At Kelly's, roast beef sandwiches rule
Unlikely as it may seem, the proprietors of Kelly’s Roast Beef declare that the roast beef sandwich was unknown to the world until 1951, when the original Kelly’s on Revere Beach invented it. Sixty years later, roast beef is a standard option on the world’s sandwich menus, but Kelly’s iconic stack of pink meat on a buttery toasted bun remains the Boston favorite.
The walk-up window in Revere — you can’t really call it a restaurant, though there are a few tables outside if you don’t feel like walking back across the boulevard to the beach just yet — also remains iconic. Even on a recent rainy afternoon, there was a bit of a wait. But you don’t have to go there to sample Kelly’s Roast Beef. Over the years, Kelly’s has moved, along with its customer base, to such outposts as Saugus, Danvers, Medford, and Natick.
The Natick spot, which occupies a substantial corner of the Jordan’s Furniture building just off Route 9, is particularly family-friendly, a bright and spacious room with carousel horses and kitschy cherubs that are a nod to the vanished amusement park across from the original shack. It also holds a giant, round fish tank and a machine that lets the kids mix their own ice-cream-and-sprinkles combinations.
Most recently, the mini-chain has colonized the former Marty’s Liquor space at the corner of Harvard and Commonwealth avenues in Allston.

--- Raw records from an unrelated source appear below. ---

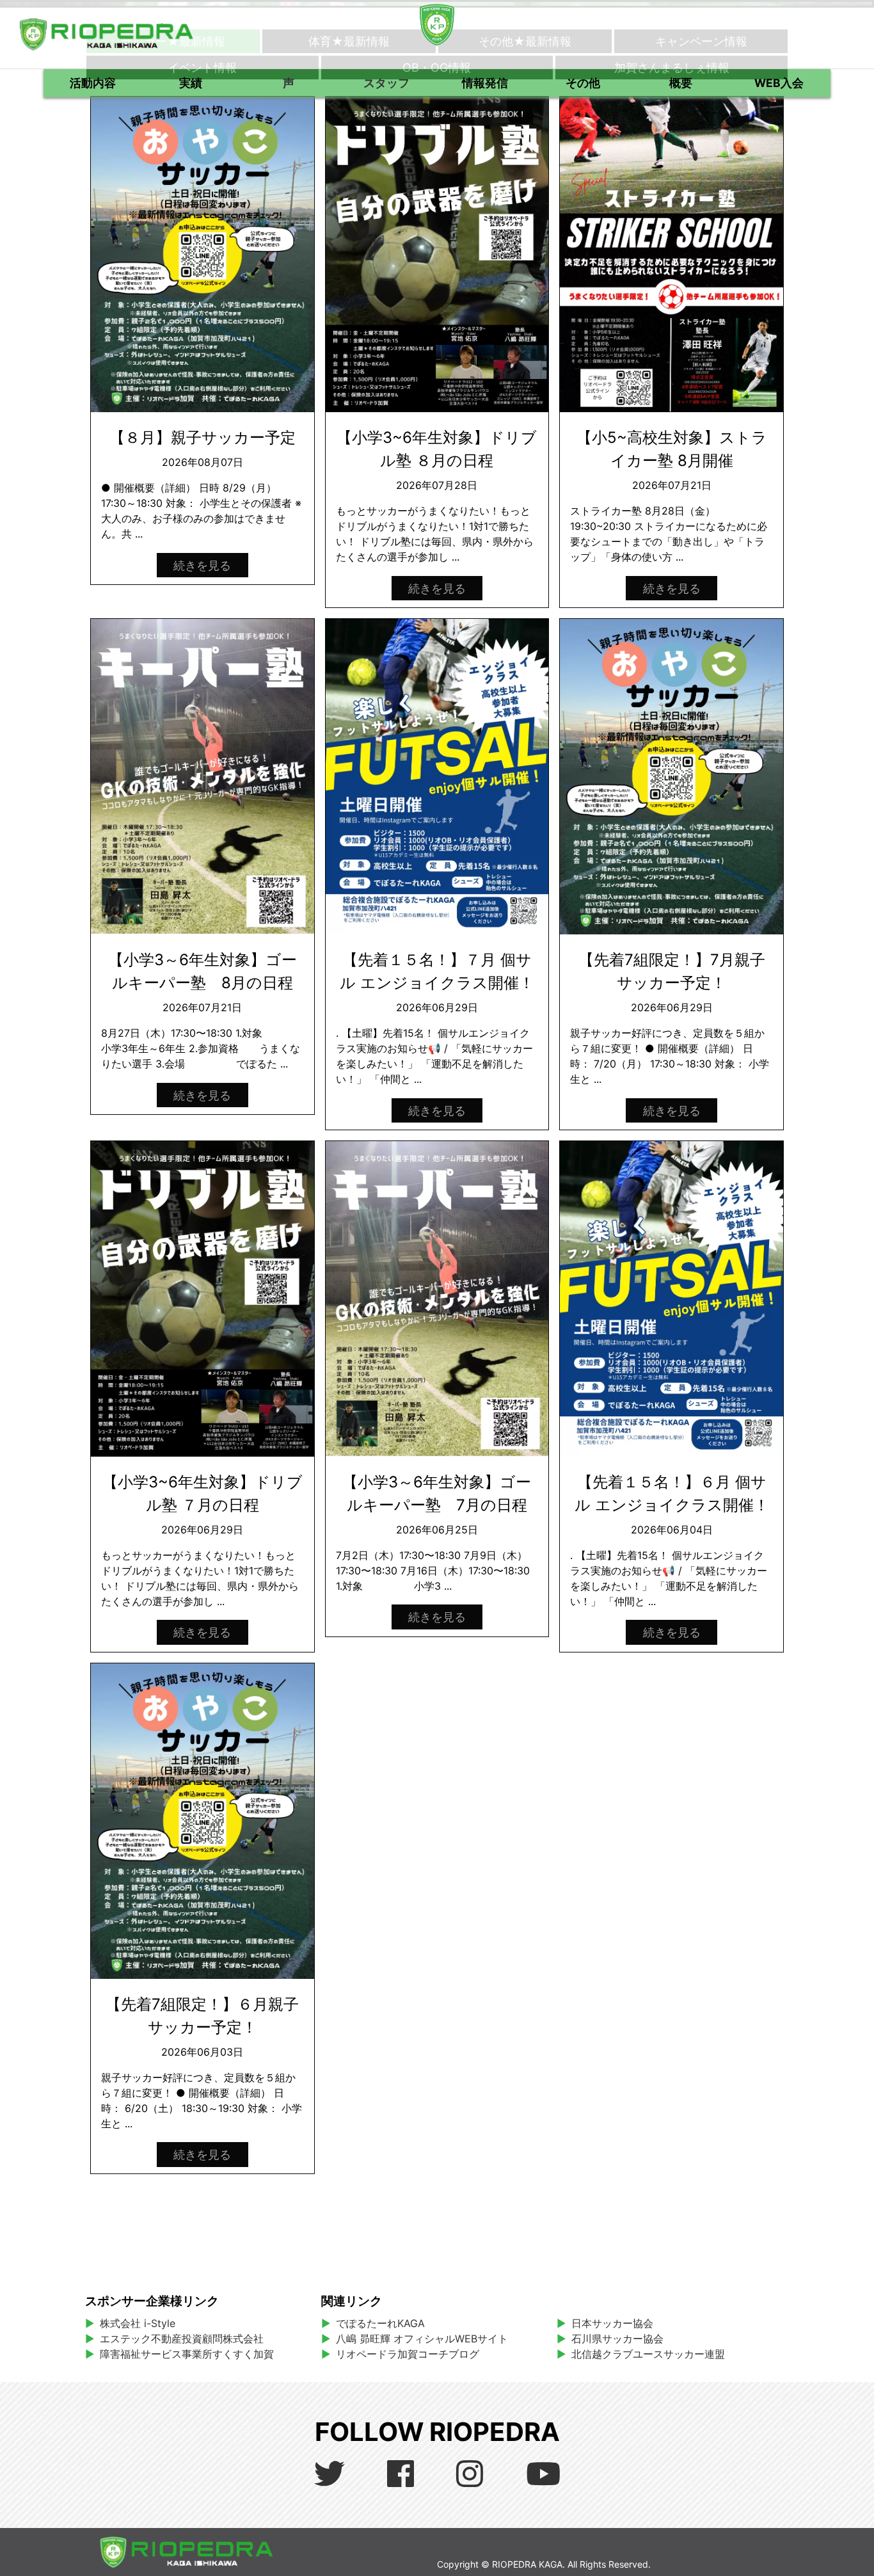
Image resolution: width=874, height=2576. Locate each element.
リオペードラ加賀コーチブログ (407, 2354)
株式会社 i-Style (137, 2323)
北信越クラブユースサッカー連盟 (648, 2354)
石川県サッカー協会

With a keen eye toward the needs of the neighborhood’s many students, this Kelly’s offers delivery and is open every night until 2 a.m.
During the day, though, it’s as child-oriented as Natick, with its own carved wooden horse and plenty of comfortable, stylish green booths. (No fish tank, alas.) The menu, like Natick’s, features a kids’ section that includes Kayem hot dogs ($4.75 with drink and choice of fries, applesauce or fruit) and Kraft mac-and-cheese (same price, same choices). But the kids can have Kraft any time. Do them a favor and let them share your sandwich instead.
For you will, despite a few options in the salad and fried-seafood departments, be ordering a sandwich. Need it be said that the roast beef is the way to go? Rosily medium-rare beef, generously stacked, fills the sesame-seed bun — and a small ($5.95) is plenty. Get barbecue sauce or horseradish or even cheese if you insist, but true carnivores know that a swipe of mayo is all the beef needs to set off its succulence. Don’t mess with greatness.
If, somehow, you’re at Kelly’s Roast Beef but don’t want roast beef, you do have other options. The reuben ($8.95) features plenty of pastrami, though it could use more sauerkraut for tang; the Russian dressing, served on the side, helps make up for that. The lobster roll ($16.95 with fries and onion rings — talk about overkill, and the onion rings need salt) brims with a bounty of large, tender chunks of meat, barely bound with mayo. Even in Allston, it summons a sea breeze.
Or, OK, fine, get the new vegetarian wrap ($5.95), a perfectly decent avocado-pepper-lettuce-tomato-onion rendition. But if that’s really what you want, are you sure you’re in the right place?